OpenVswitch + OFED = Verbs device not found?

I am following along the doc at Open vSwitch with DPDK — Open vSwitch 3.0.90 documentation to see OpenVswitch work with DPDK and a CX5 25GBE adapter. It all builds fine but when attempting to add the adapter it errors out (log entries below). Lots and lots of Google search suggests that this is some issue related to the OFED drivers but seemingly nobody has ever encountered it before, or at least posted about it.

I’ve no clue where to start with this one. The system is a fresh install of Rocky 8.7. OFED is MLNX_OFED_LINUX-5.8- DPDK is dpdk-stable-21.11.2 and OVS is openvswitch-2.17.3. There are no special build options or attempts to optimize anything at this point. Just a fresh system following along step by step the docs at the OpenVswitch url above.

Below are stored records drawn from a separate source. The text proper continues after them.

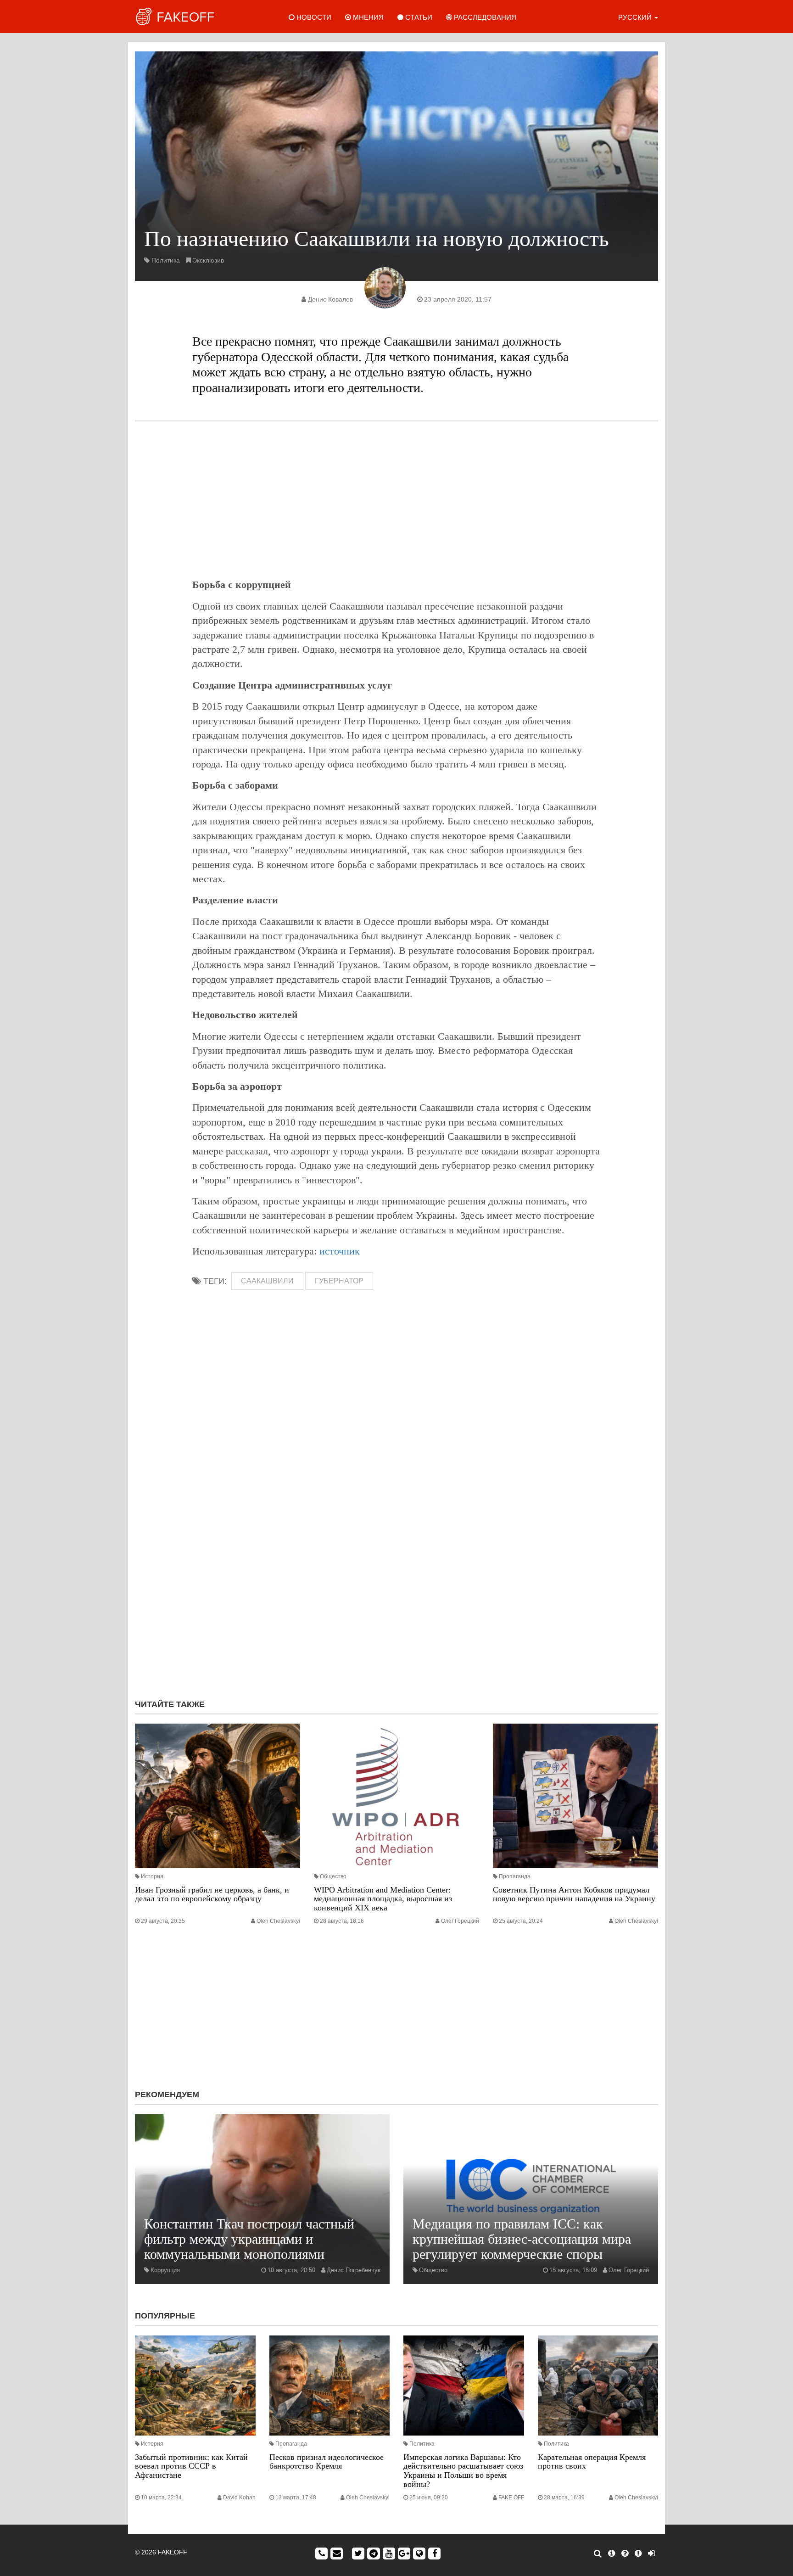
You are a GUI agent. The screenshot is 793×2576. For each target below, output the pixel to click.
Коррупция (165, 2270)
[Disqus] (396, 1569)
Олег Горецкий (460, 1921)
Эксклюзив (208, 260)
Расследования (484, 17)
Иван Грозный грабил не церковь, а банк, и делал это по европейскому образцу (212, 1894)
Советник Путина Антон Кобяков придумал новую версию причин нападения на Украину (574, 1894)
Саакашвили (267, 1281)
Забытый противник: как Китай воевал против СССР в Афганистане (191, 2466)
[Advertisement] (396, 499)
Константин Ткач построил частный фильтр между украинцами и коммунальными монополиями (249, 2239)
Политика (165, 260)
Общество (333, 1876)
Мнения (367, 17)
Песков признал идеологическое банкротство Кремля (326, 2462)
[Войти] (651, 2553)
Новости (313, 17)
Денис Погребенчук (353, 2270)
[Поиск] (598, 2553)
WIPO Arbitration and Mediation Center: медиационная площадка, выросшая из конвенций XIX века (383, 1899)
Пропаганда (515, 1876)
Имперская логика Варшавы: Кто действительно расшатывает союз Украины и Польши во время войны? (463, 2471)
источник (339, 1251)
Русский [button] (635, 17)
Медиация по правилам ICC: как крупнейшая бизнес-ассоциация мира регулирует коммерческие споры (522, 2239)
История (152, 1876)
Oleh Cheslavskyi (278, 1921)
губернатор (339, 1281)
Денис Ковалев (330, 299)
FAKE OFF (511, 2497)
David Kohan (239, 2497)
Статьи (417, 17)
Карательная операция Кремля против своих (592, 2462)
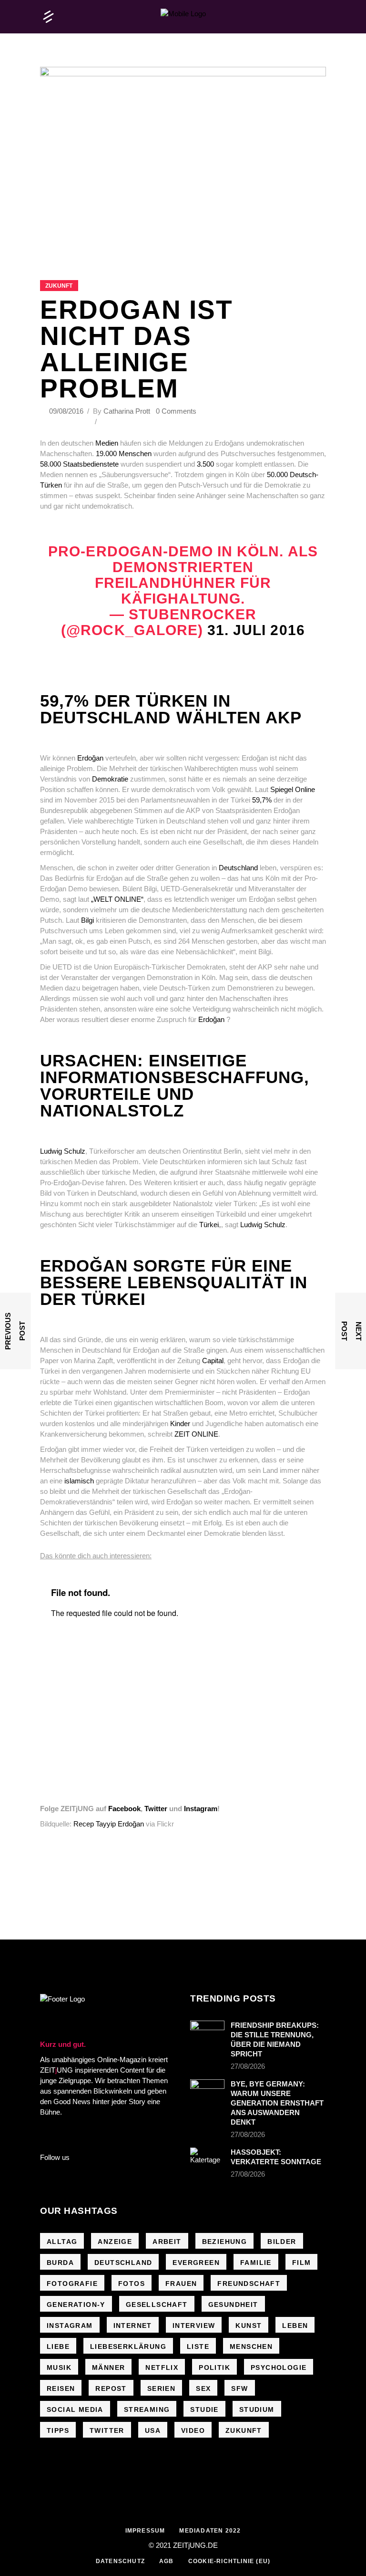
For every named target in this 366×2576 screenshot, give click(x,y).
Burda (60, 2262)
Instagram (200, 1808)
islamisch (79, 1481)
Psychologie (278, 2367)
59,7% (262, 800)
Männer (108, 2367)
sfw (239, 2388)
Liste (198, 2346)
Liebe (58, 2346)
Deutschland (239, 868)
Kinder (180, 1423)
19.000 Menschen (123, 453)
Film (301, 2262)
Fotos (131, 2283)
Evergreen (196, 2262)
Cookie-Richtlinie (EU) (229, 2561)
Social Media (75, 2409)
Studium (256, 2409)
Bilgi (87, 920)
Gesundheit (233, 2304)
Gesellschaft (157, 2304)
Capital (213, 1360)
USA (153, 2430)
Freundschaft (248, 2283)
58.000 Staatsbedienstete (79, 464)
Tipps (58, 2430)
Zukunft (58, 285)
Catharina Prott (126, 411)
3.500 (205, 464)
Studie (204, 2409)
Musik (59, 2367)
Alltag (62, 2241)
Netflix (161, 2367)
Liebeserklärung (128, 2346)
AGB (166, 2561)
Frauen (181, 2283)
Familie (256, 2262)
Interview (194, 2325)
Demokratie (110, 779)
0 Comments (176, 411)
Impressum (145, 2530)
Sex (203, 2388)
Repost (110, 2388)
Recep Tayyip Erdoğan (108, 1824)
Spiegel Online (291, 789)
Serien (161, 2388)
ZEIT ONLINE (196, 1434)
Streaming (147, 2409)
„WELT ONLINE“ (117, 899)
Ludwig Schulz (62, 1151)
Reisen (61, 2388)
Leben (295, 2325)
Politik (214, 2367)
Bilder (281, 2241)
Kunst (248, 2325)
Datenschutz (120, 2561)
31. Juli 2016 (256, 630)
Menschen (251, 2346)
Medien (106, 443)
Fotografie (72, 2283)
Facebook (124, 1808)
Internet (132, 2325)
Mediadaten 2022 (210, 2530)
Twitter (155, 1808)
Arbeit (166, 2241)
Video (193, 2430)
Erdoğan (90, 758)
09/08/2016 (67, 411)
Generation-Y (76, 2304)
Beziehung (224, 2241)
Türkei (209, 1224)
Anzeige (115, 2241)
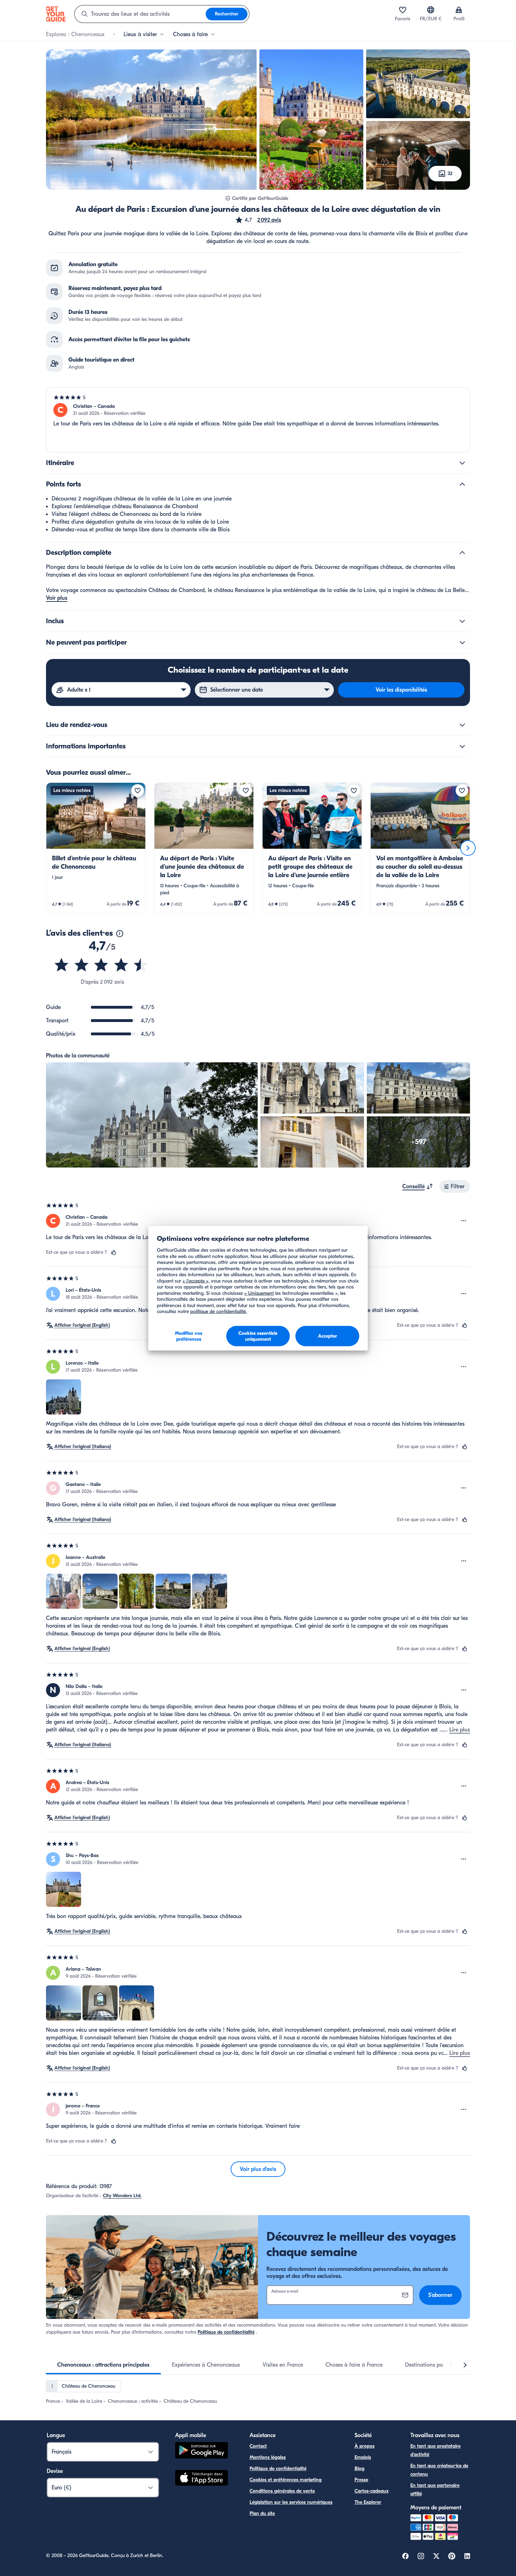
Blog (359, 2468)
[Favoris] (402, 9)
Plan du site (262, 2513)
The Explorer (368, 2502)
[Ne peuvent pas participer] (462, 642)
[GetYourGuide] (56, 14)
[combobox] (140, 14)
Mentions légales (268, 2457)
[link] (96, 848)
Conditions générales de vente (282, 2491)
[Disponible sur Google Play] (201, 2451)
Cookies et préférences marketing (286, 2480)
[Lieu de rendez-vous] (462, 725)
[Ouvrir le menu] (463, 1221)
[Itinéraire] (462, 463)
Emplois (363, 2457)
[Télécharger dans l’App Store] (201, 2479)
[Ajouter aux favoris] (137, 790)
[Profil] (458, 9)
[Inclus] (462, 621)
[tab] (103, 2364)
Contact (258, 2446)
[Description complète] (462, 552)
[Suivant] (468, 848)
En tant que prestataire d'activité (435, 2450)
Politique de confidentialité (226, 2332)
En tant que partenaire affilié (434, 2489)
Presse (361, 2480)
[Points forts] (462, 484)
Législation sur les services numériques (291, 2502)
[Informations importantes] (462, 746)
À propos (365, 2446)
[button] (258, 220)
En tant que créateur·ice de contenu (439, 2470)
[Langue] (430, 9)
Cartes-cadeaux (372, 2491)
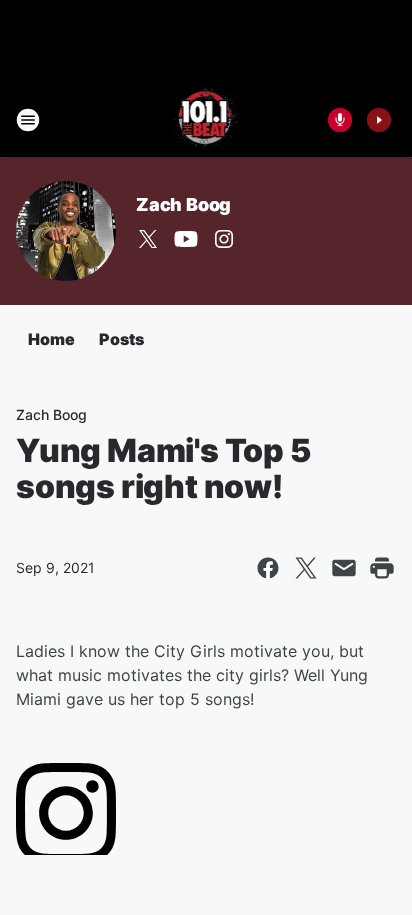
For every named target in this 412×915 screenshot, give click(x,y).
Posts (121, 339)
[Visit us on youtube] (186, 239)
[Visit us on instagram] (224, 239)
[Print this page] (382, 568)
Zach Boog (183, 204)
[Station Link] (206, 120)
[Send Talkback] (340, 120)
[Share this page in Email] (344, 568)
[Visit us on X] (148, 239)
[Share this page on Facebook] (268, 568)
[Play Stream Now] (379, 120)
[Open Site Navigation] (28, 120)
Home (51, 339)
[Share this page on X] (306, 568)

I’d be most appreciative if someone can give me a pointer to get back on track!



cat /etc/system-release

Rocky Linux release 8.7 (Green Obsidian)

uname -a

Linux VH04 4.18.0-425.3.1.el8.x86_64 #1 SMP Wed Nov 9 20:13:27 UTC 2022 x86_64 x86_64 x86_64 GNU/Linux
[root@VH04 dpdk-stable-21.11.2]#

OFED was installed with this command:
./mlnxofedinstall -vv --upstream-libs --dpdk --add-kernel-support

The failing OpenVSwitch command was
ovs-vsctl add-port br0 port0 – set Interface port0 type=dpdk options:dpdk-devargs=0000:81:00.0

This is the Mellanox/NVidia card

lspci | grep Mel

81:00.0 Ethernet controller: Mellanox Technologies MT27800 Family [ConnectX-5]
81:00.1 Ethernet controller: Mellanox Technologies MT27800 Family [ConnectX-5]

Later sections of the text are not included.